**Work to be completed:**
Translate this sentence from the Highway Contractor excerpt below into Spanish: "Alan Selner, area manager at the company’s LaPorte, Indiana, plant, recalls how Rieth-Riley introduced the thin mix to the local county agency there."

Highway Contractor
“I’ve been in the business for 24 years now,” he says, “and when I started, we used to talk about a finer hot mix – minus-three-eighths – but the conventional wisdom was that smaller aggregate just didn’t create a mix that was tough enough, that it just didn’t have the stability of the larger aggregate. The conventional surface mixes are a minus-half-inch limestone chip.” However, he explains, quality assurance wasn’t at the level then that it is today, and earlier nonconventional mixes were rudimentary. “This new 4.75 mm is designed volumetrically and it’s got the same properties that the courser mix has, that the larger-aggregate-type mixes have, and it works every bit as well in our experiences.”
By having a three-quarter-inch overlay compared to an inch, county agencies are sold on the fact they can cut yield by 25 percent and still have their needed rehabilitation and preservation projects completed, says Yarkie, who is based at the South Bend office of Rieth-Riley, which has operations throughout Indiana and Michigan. “The cost per ton is a little higher due to the higher asphalt content required, but it is more than offset by the lower amount of tons that are required on the job.”
Alan Selner, area manager at the company’s LaPorte, Indiana, plant, recalls how Rieth-Riley introduced the thin mix to the local county agency there. Rieth-Riley was to put the intermediate course down on a county road that was to be topped by chip-and-seal, but instead convinced the agency that the reduced tonnage required for thin lay would make a smooth top affordable. “They pay us by the ton,” says Selner, whose plant is now into its third season of 4.75 mm. “By using the less tonnage, they could get the price down, and plus not anger the people in the county as much. Some people wait a long time to get their road paved,” he says, “and the intermediate pave is laid down and then all of a sudden they get chip-and-seal on top of that, and there’s a little bit of a letdown.” With thin lift, the resulting surface is considerably more aesthetically pleasing, says Selner. “Everyone wins.”

**Listed records:**
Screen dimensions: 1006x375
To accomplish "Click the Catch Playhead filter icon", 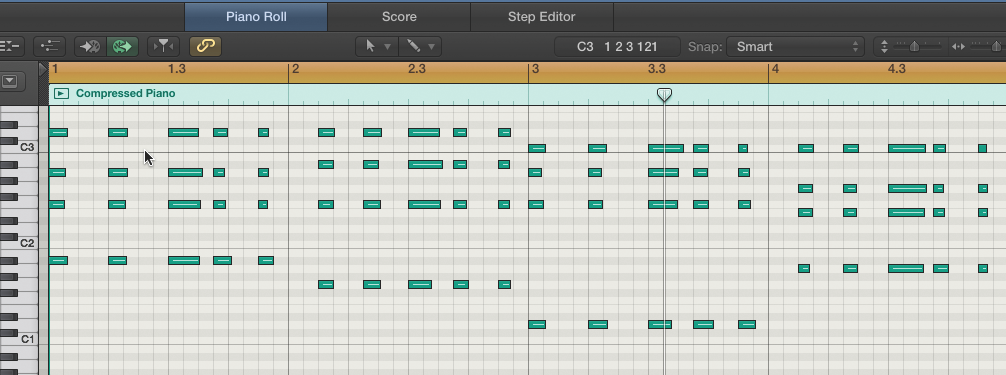I will tap(164, 46).
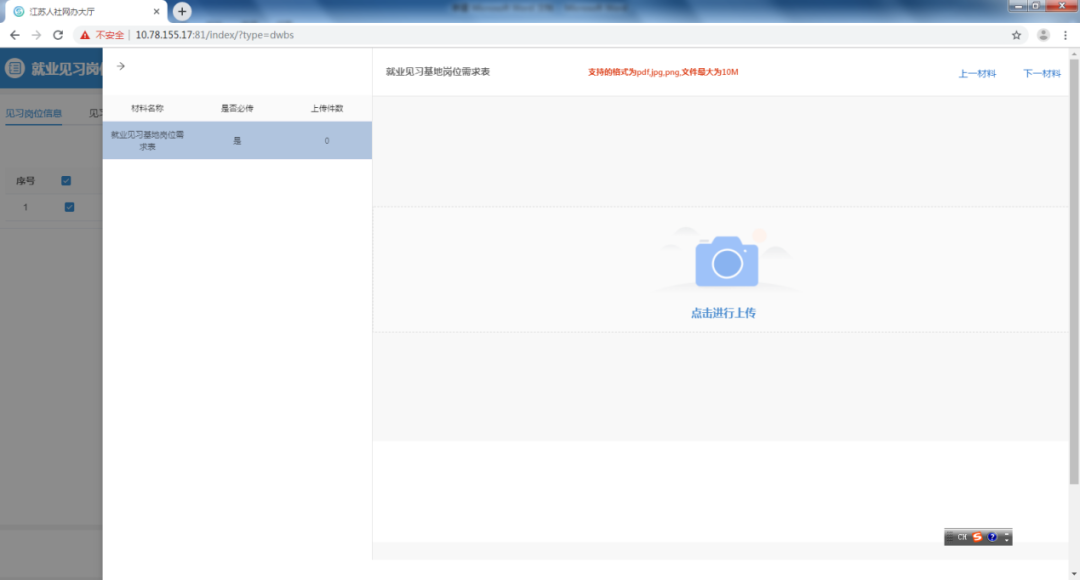Switch to the 见习岗位信息 tab
Image resolution: width=1080 pixels, height=580 pixels.
(33, 114)
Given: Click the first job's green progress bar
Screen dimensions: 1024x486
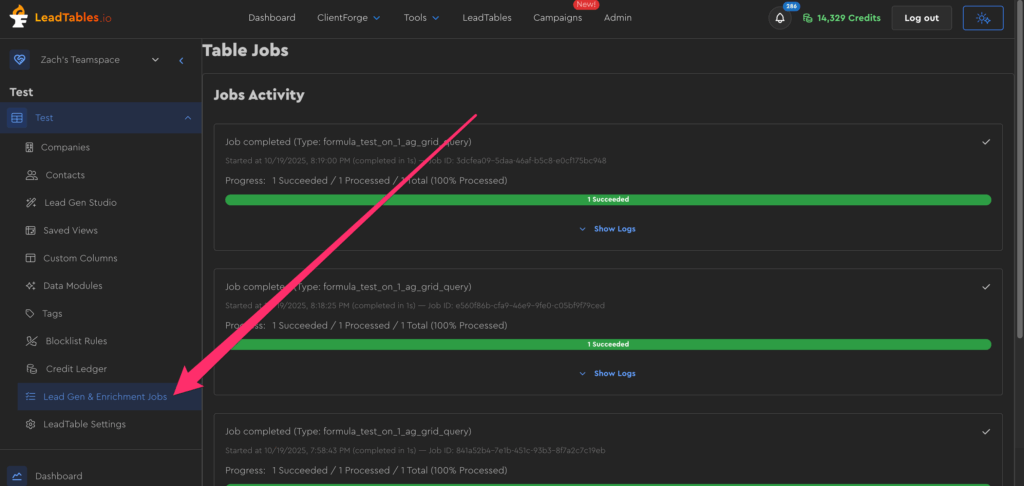Looking at the screenshot, I should (608, 200).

**Written solution:**
Alan Selner, gerente de área de la planta de la empresa en LaPorte, Indiana, recuerda cómo Rieth-Riley presentó la mezcla delgada a la agencia del condado local de allí.